Methods
The study prospectively evaluates consecutive patients with AS referred to the HT meeting between June 2014 and February 2017 collated in a dedicated database. Patients were referred from the catchment area of our main hospital and from two other satellite hospitals with an established alliance. Our study was approved by the Institutional Review Board of our institution and all patients provided written informed consent for the procedures. Heart team meetings were weekly scheduled in the main hospital with the attendance of at least two cardiac surgeons, two interventional cardiologists, one imaging cardiologist and one clinical cardiologist. Physicians from other specialities, such as internal medicine, oncology or geriatric medicine, were invited to participate in the discussion when necessary and physicians from the satellite hospitals participated fully via video-link. By closely following previous Clinical Practice Guidelines (2,3), a local consensus document (Annex I in Supplementary data ) was developed and signed jointly by cardiac surgeons and cardiologists, with the aim of identifying potential candidates with AS for HT discussion. This document was distributed to all potential referral physicians within the three hospitals. All patients with AS originally referred for TAVR and those in whom the management was undecided were discussed by the HT and were included in this analysis. However, patients directly referred to SAVR who did not meet any of the criteria in the consensus document, were excluded from this analysis unless the cardiac surgeon deemed it necessary to discuss the case in the HT.

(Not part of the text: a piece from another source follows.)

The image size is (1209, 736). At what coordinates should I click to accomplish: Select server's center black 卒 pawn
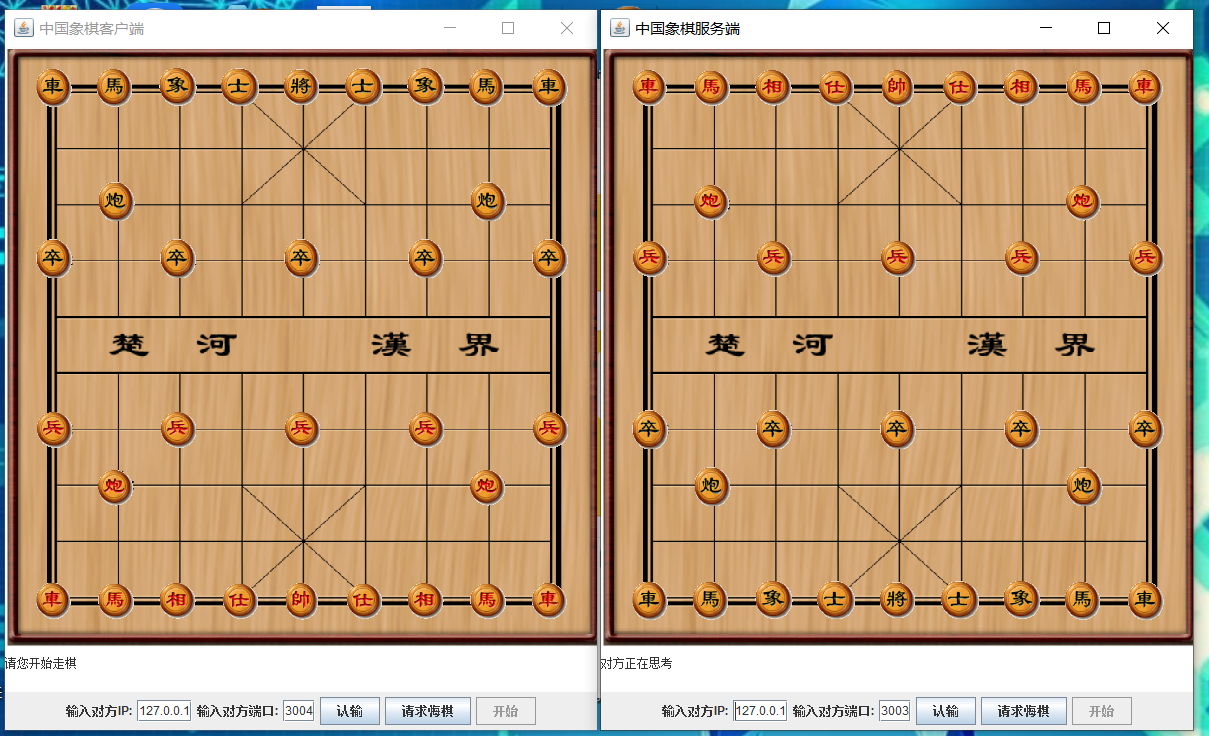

During the HT meeting, clinical data from each patient was summarized in a formal presentation, which also included a prospective evaluation of surgical risk using the logistic European System for Cardiac Operative Risk Evaluation logistic EuroSCORE and the Society of Thoracic Surgeons (STS) score. Each case presentation was followed by a discussion and assessment of the overall risk profile. The HT then decided to refer the patient to either medical treatment (MT), TAVR or SAVR. A prospective clinical follow-up at 1- 6- 12- and 24-month was carried out through clinical visits for all patients in the SAVR and TAVR groups, whereas clinical outcomes were analysed retrospectively in the MT group. The median follow-up time was 18 months [11-26] and only one patient was lost to follow-up. In-hospital and long-term outcomes were defined according to the Valve Academic Research Consortium 2 (VARC-2) criteria (8).

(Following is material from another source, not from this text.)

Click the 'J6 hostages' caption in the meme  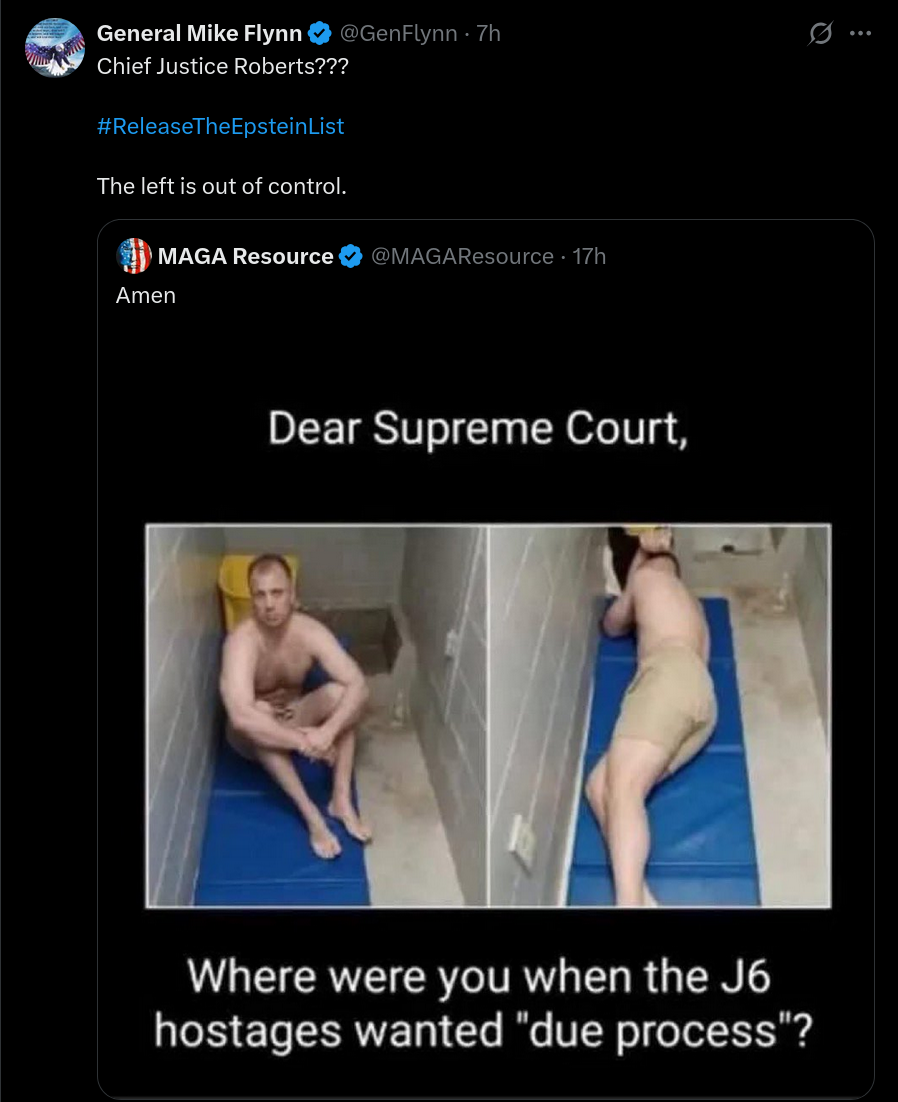[483, 1004]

Quantitative continuous variables are expressed as mean (standard deviation) or median (interquartile range [IQR]) according to their distribution. Assessment of normality was performed using the Shapiro-Wilk test. Differences between treatment groups were evaluated using the non-parametric Kruskal-Wallis rank test and Wilcoxon rank test for continuous variables without normal distribution. Categorical variables were summarized as number (percentage) and comparisons were analysed by the chi-square or the Fisher´s exact test. Patient baseline characteristics were identified that significantly influenced decision making within the HT. Considering these factors, a decision tree to guide the decision-making process was built using CART (classification and regression tree) methodology (9). The CART method is used for constructing prediction models from data. The models are obtained by dividing the data and adjusting a simple prediction model within each partition. The programme determines cut-off points which best explain the categorical endpoint of the analysis (MT or TAVR or SAVR) and selects the predictor with the lowest p-value of a logistic regression to make a first division. The result is a decision tree. We used the registered baseline characteristics to reproduce the decision process by using the non-parametric CART methodology. Survival curves were calculated using the Kaplan-Meier method, and comparison was obtained with the log-rank test. All analyses were performed using Stata 14 (StataCorp, College Station, TX, USA) and RStudio Team (2018). RStudio: Integrated Development for R. RStudio, Inc., Boston, MA.